Copyright © 2015 by Catherine Vaughan All rights reserved. This article or any portion thereof may not be reproduced or used in any manner whatsoever without the express written permission of the blogger except for the use of brief quotations in non-commercial uses permitted by copyright law.

Film Review: “Life of Pi.”

This was viewed at a repeat screening at my local arts centre of this book by Yann Martel turned movie. Having not read the book I got to experience the full force of this adventurous occasionally tumultuous screen adaptation. Piscine a.k.a Pi is a young Indian boy curious to understand the world and God. The film starts with his voracious devouring of Islam, Hinduism and Christianity amidst his family owned zoo!

Inevitably his father owning a zoo becomes unsustainable so the family decide to move abroad and travel by ship (with zoo animals on-board because they are being transported to another zoo.) A biblical storm breaks out and all are cast out of the ship.

Pi is left alone on-board a small rescue boat with a hyena, zebra and orang-utan. The film contains flashback scenes between present time where Pi is a grown man to his childhood and adolescence the latter period spent stranded on the pacific ocean for 227 days! Pi often fondly refers to Richard Parker.

We soon discover who Richard Parker is and witness the humanizing bond between adolescent-aged Pi and the Bengal tiger. There are scenes of a barbaric nature and violence between man and beast. The viewer as does our protagonist wanders if a beast i.e. the tiger can be tamed. do animals have souls, can we emotionally tune in and connect to them to vanquish the predatory dynamic between man and beast?

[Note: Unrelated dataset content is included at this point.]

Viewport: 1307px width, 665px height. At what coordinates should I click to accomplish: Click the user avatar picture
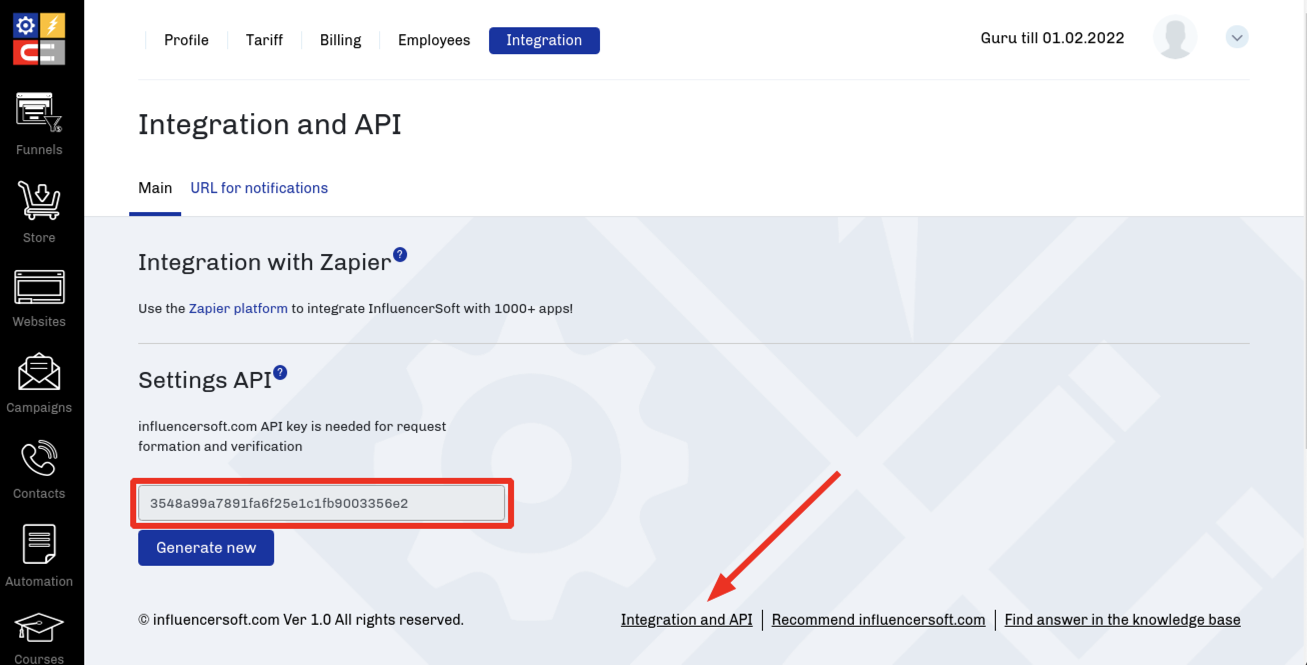point(1175,38)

Many violent storms and spectaculars ocean views aplenty to feast you eyes on and there is a detour into a mysterious island. There is a land-bound ending and one questions the significance of Pi’s suffering and trials on-board the rescue boat especially as there are no other human witnesses. Or is there?

Suraj Sharma plays Pi during his oceanic adventure and his performance is incredible. he is a spectacular actor and was only a mere teenager himself when cast in the role. Impressive? Most definitely!

A worthwhile one-time viewing!

Copyright © 2015 by Catherine Vaughan All rights reserved. This article or any portion thereof may not be reproduced or used in any manner whatsoever without the express written permission of the blogger except for the use of brief quotations in non-commercial uses permitted by copyright law.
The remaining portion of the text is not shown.